New businesses view angel investors, or “dream” investors, as offering much-needed seed money without strings, which can be true, though they aren’t always the right choice. And though new businesses think of institutional investors as straight-laced behemoths with lots of rules, they offer the means to achieve sustainable, large-scale growth.

Before you decide which kind of investor to target, consider these main differences: 

1. Amount of Money Invested

The most significant difference between angel investors and institutional investors is the amount of money they contribute to a new company. Where angel investors usually invest around $10,000 to $12,000, institutional investors can invest anywhere from $100,000 to millions. Timing is also a consideration. Angel investors typically invest seed money, whereas institutional investors invest in companies that have established growth and future potential. For example, an angel investor might finance your first run of clothing manufacturing; an institutional investor might invest to take your brand nationwide.

2. Experience

Institutional investors are sophisticated with clear expectations, from their understanding of current market conditions to breadth of investments to experience with valuation. Meanwhile, angel investors will probably not have the same level of sophisticated investment experience or the rigorous expectations for their investment.
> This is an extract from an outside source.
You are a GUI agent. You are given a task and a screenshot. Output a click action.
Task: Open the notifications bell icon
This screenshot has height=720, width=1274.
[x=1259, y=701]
Additionally, institutional investors often insist upon strict due diligence before investing. Angels will probably not have a comprehensive due diligence process in place nor require many assurances before they invest, though they typically require a solid business plan and evidence of the owner’s commitment to the business.

3. Degree of Control Sought 

The more money an investor contributes, the more control she seeks. As such, angel investors don't generally expect to control a company or become involved in managing a company’s operations. They mostly want to help the business out and secure equity.

Institutional investors, on the other hand, contribute more funds and thus seek safeguards to protect their investment. They might want to involved in the decision-making process or secure a spot on the board of directors—they want a seat at the table and an eye on their money.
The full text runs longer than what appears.